Dataset records
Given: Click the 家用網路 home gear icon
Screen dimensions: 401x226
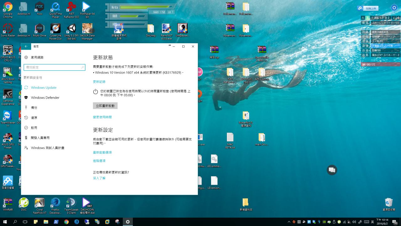Looking at the screenshot, I should (x=26, y=57).
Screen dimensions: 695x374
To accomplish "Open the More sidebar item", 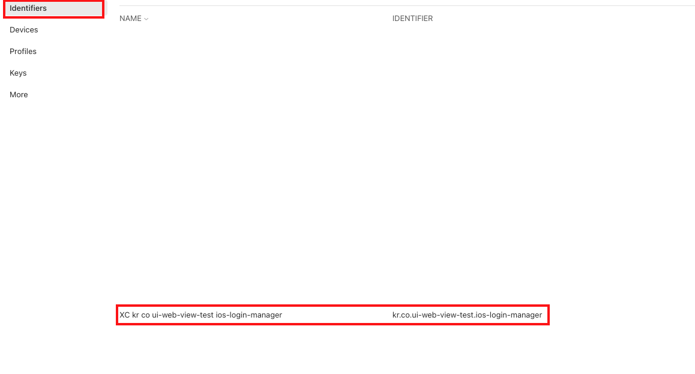I will click(x=19, y=95).
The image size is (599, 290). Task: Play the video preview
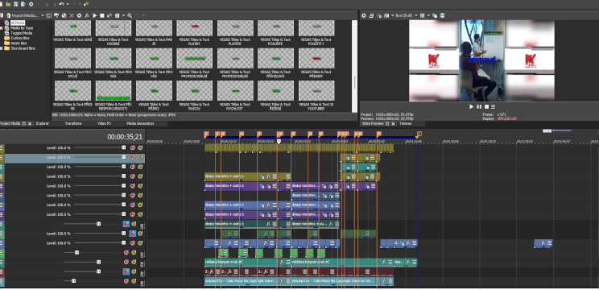472,107
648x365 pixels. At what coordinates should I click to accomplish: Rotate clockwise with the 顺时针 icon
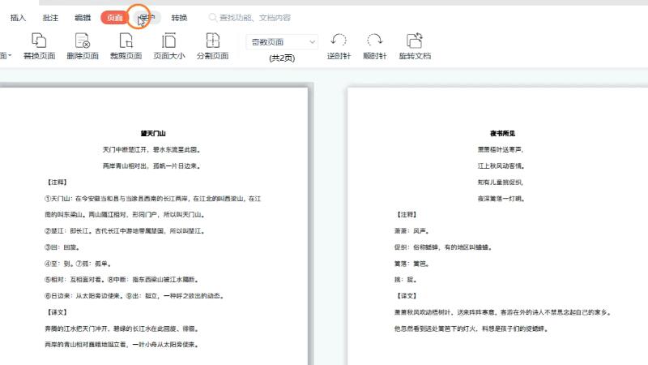pyautogui.click(x=375, y=46)
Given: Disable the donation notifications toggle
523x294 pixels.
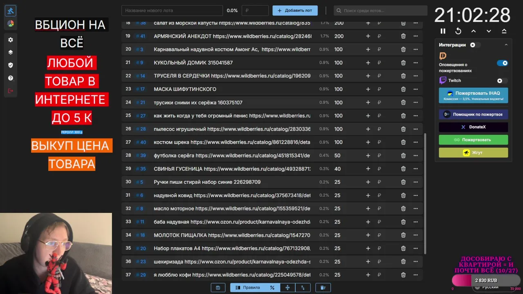Looking at the screenshot, I should (502, 63).
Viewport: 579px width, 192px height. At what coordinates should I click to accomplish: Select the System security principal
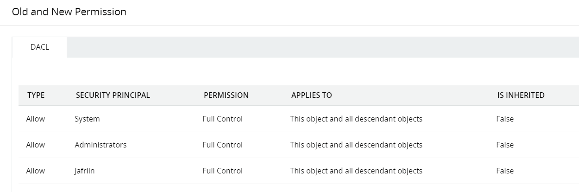[x=87, y=119]
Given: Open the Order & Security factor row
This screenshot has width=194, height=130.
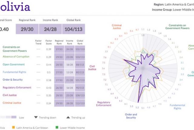Looking at the screenshot, I should [14, 80].
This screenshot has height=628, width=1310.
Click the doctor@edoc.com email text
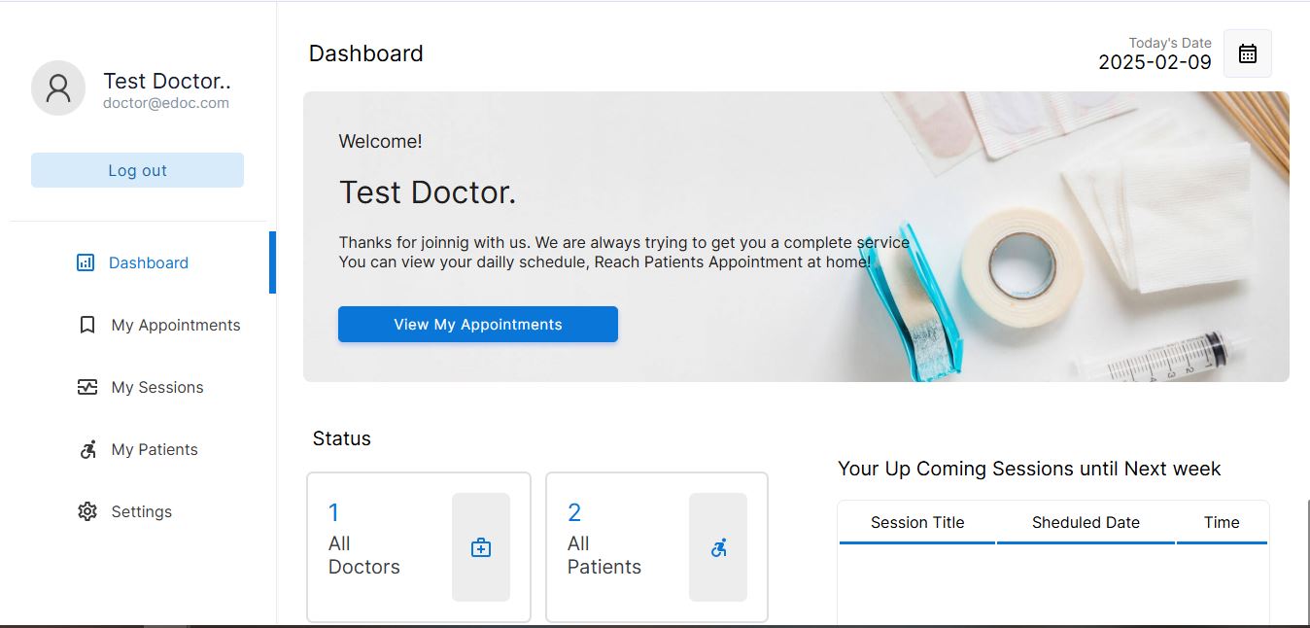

- **WORK INSTRUCTIONS**
Filter the preceding entries down to the lines with "Given".

- **RESULT**
Given: Click the 家用網路 home gear icon
Given: Disable the donation notifications toggle
Given: Open the Order & Security factor row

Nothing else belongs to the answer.